The only time he ever had an OBP over .325 was in 1980, when he somehow managed a .423 OBP over 111 plate appearances. He also smacked out a .520 SLG. But like I said, that was in just 111 PA’s.

When ’82 started, the Padres must’ve been hopin’ his 1981 season was just a big slump and that he’d return to his 1980 swing, ’cause they had him play in 125 games.

To me, the most interesting statistic he put up in 1982 deals with how he hit the starting pitcher the 1st time at bat compared with the 2nd time he sees the pitcher.

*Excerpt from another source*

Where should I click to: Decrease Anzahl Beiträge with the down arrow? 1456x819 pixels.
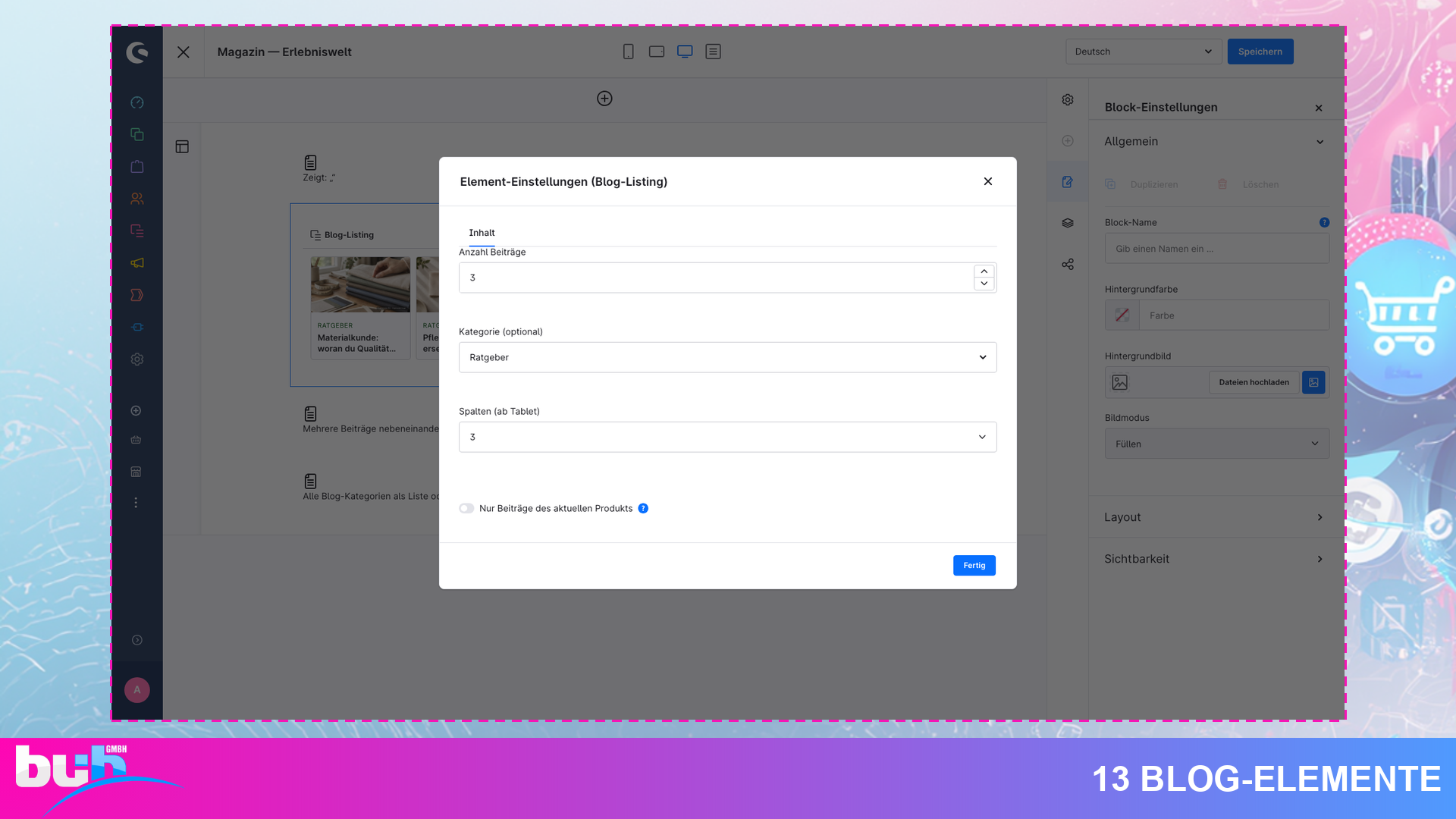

Seeing a Pitcher In a Game
BA OBP SLG
1st time.322.367.433
2nd time.211.269.282

How do you do that? I mean… the 2nd time you see a pitcher, you have a better idea what he’s dealing that day. the 1st time you see him, you’d have less idea what’s coming and have a harder time against him. Yet, in 1982, Broderick Perkins managed to have less of an idea how to hit a pitcher after he knew what was coming.

I mean, that’s not just a small dropoff in hitting ability, that’s a mammoth difference.

Of course, this got me curious to see if his whole career was like this. It turns out, that he hit like this in every season except 1980 and ’84. Remember, ’80 was the 1 year he showed All-Star potential. In ’84, he just didn’t seem to be able to hit a pitcher the 1st time he saw them either…not just the 2nd.

So I suspect he was just going up there guessing or expecting a first pitch strike & swinging at it. That’s not how to stay in the major leagues, and that’s why his career was so short and why he hit so poorly. It makes me wonder… if Broderick Perkins would’ve learned to outsmart a pitcher, he might’ve become one of the great hitters of all time. Perhaps if the Padres had a hitting coach who noticed this, Brod might’ve developed into a perennial All-Star, if not a Hall of Famer. Maybe.

* – 1,810 players from 1921-2009 accumulated 1,300+ PA’s. This means that 310 is 16.78% of those players. I started the count in ’21, to exclude the deadball era hitters.